Friday, December 2, 2011
NICE WRITE UP BY 2 X 2
http://twoplustwoequalsfive-tskyinc.blogspot.com/2011/12/ghost-of-chance.html
Susan Boyle's new album, Someone to Watch over Me, kills me.
And it's only partially because she won that big contest despite looking like a Neanderthal merged with Little Orphan Annie back in 2009. The songs she and/or her managers/producers have chosen have a resounding oddness and poetry simply because of her voice, status and charm, a bone-deep mysteriousness both from the musical arrangements and the singular, studied, mystical way Susan sings.

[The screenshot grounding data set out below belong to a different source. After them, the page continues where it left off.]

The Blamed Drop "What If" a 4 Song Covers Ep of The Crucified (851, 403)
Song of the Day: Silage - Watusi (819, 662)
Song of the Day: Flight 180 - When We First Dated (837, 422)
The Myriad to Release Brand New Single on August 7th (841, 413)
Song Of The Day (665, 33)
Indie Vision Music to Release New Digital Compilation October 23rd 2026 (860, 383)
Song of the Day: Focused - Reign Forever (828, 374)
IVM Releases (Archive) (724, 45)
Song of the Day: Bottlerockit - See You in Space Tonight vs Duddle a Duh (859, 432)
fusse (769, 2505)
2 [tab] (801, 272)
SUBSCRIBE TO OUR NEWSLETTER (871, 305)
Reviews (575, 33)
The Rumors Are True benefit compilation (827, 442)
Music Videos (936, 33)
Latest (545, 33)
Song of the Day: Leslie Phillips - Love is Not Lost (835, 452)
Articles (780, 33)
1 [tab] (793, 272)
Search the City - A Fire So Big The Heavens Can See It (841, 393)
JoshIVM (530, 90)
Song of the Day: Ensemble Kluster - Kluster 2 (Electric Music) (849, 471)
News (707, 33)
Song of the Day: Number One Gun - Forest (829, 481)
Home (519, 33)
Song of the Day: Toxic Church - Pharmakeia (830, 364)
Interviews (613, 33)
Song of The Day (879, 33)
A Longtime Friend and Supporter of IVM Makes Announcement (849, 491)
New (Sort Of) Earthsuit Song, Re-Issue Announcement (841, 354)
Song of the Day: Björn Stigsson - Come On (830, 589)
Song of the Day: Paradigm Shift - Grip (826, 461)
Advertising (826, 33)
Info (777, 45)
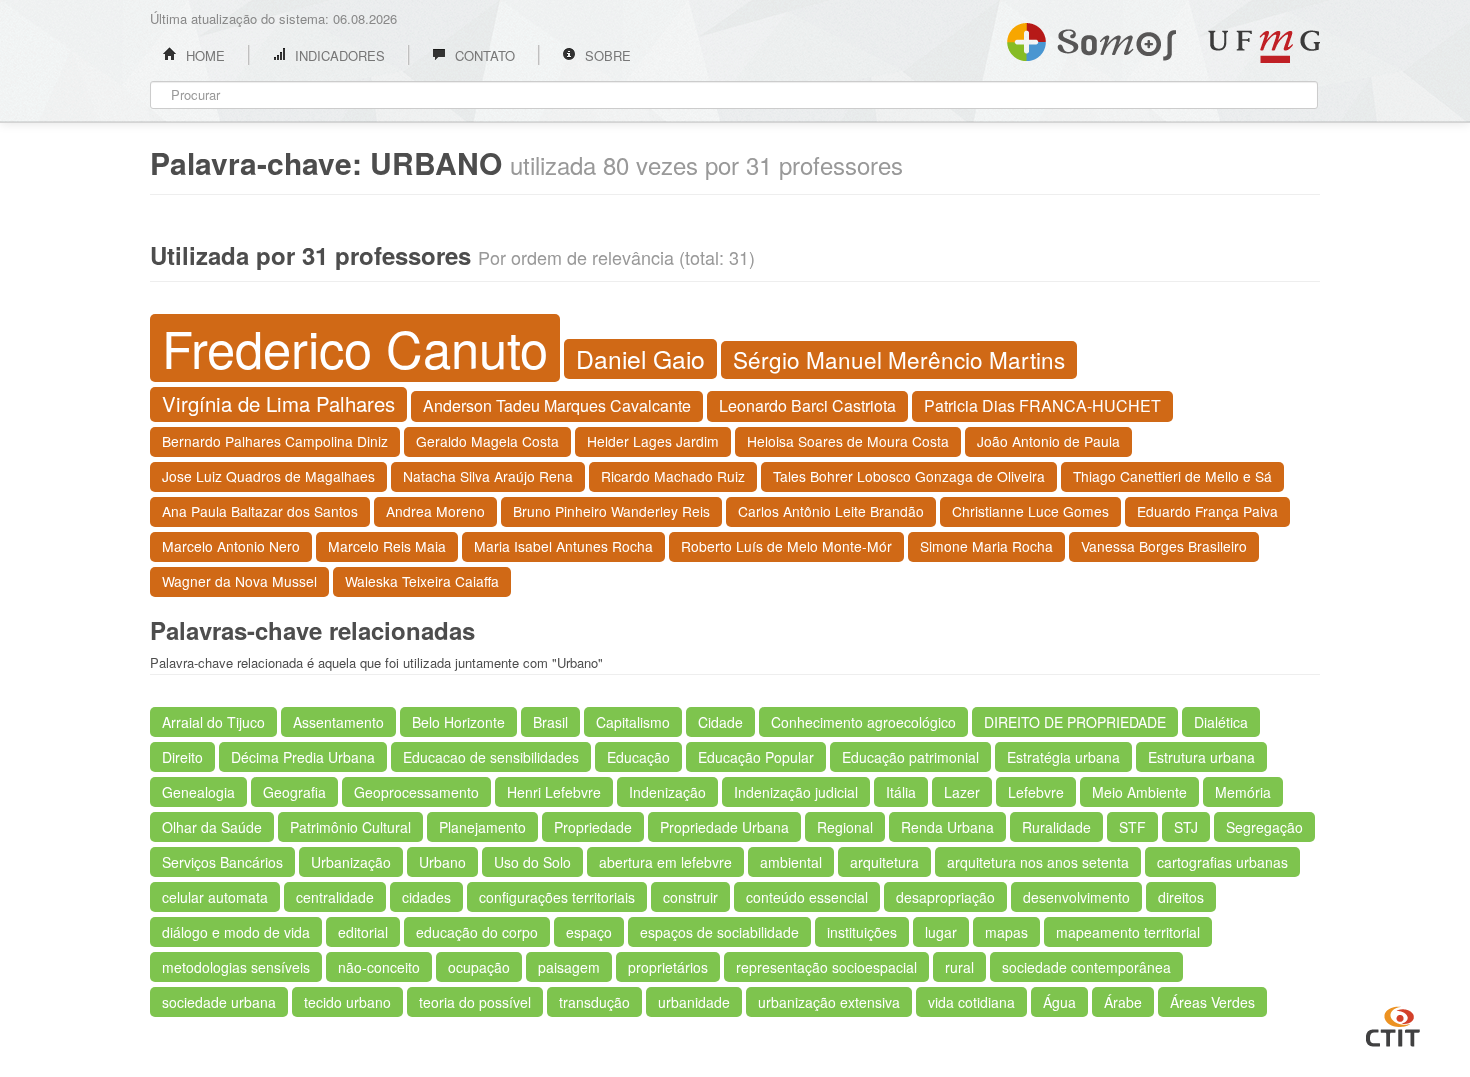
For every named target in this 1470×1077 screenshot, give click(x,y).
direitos (1181, 897)
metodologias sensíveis (236, 967)
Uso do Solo (532, 862)
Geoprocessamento (416, 792)
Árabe (1123, 1002)
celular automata (215, 897)
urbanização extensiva (829, 1002)
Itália (901, 792)
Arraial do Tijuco (213, 722)
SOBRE (606, 55)
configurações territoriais (557, 897)
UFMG (1264, 46)
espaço (589, 932)
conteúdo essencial (807, 897)
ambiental (791, 862)
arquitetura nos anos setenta (1038, 862)
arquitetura (884, 862)
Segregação (1264, 827)
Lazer (962, 792)
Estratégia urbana (1063, 757)
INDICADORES (338, 55)
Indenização (667, 792)
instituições (862, 932)
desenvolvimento (1076, 897)
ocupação (479, 967)
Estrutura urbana (1201, 757)
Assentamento (338, 722)
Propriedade (593, 827)
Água (1059, 1002)
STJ (1186, 827)
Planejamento (482, 827)
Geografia (294, 792)
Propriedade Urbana (724, 827)
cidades (426, 897)
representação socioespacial (826, 967)
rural (959, 967)
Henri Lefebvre (554, 792)
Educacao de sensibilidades (491, 757)
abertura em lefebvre (665, 862)
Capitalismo (633, 722)
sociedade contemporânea (1086, 967)
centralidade (335, 897)
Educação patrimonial (910, 757)
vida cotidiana (971, 1002)
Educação (638, 757)
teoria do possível (475, 1002)
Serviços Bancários (222, 862)
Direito (182, 757)
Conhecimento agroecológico (863, 722)
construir (690, 897)
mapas (1006, 932)
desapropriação (945, 897)
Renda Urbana (947, 827)
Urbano (442, 862)
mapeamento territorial (1128, 932)
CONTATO (483, 55)
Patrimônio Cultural (350, 827)
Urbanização (351, 862)
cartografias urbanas (1222, 862)
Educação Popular (756, 757)
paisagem (569, 967)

Susan actually offers up a rendition of "Enjoy the Silence" by Depeche Mode that brings me to tears. The way it's been produced, the song is no longer a vibrating neo-disco chant, but a sleepy, sophisticated, seductive ballad. I play it going on home visits, driving through rundown working-class neighborhoods. The journey kind of goes cinematic and spiritual, Susan's voice turning peeling vinyl siding and wet barking dogs and upside-down toys in the mud into images from a tragic, delicate independent movie in my head. Some sincere, enchanting documentary about abandoned hopes and dreams, etc.
"Enjoy the Silence" bleeds into Joni Mitchell's "Both Sides Now" and that ethereal treatise on something being lost and something being gained in living everyday bleeds into the late Jeff Buckley's "Lilac Wine," one of those songs that make you feel like you've dropped in on a dream while it's still in progress.
This is an album that makes you want to succumb to its bittersweet spell so you can officially be invisible.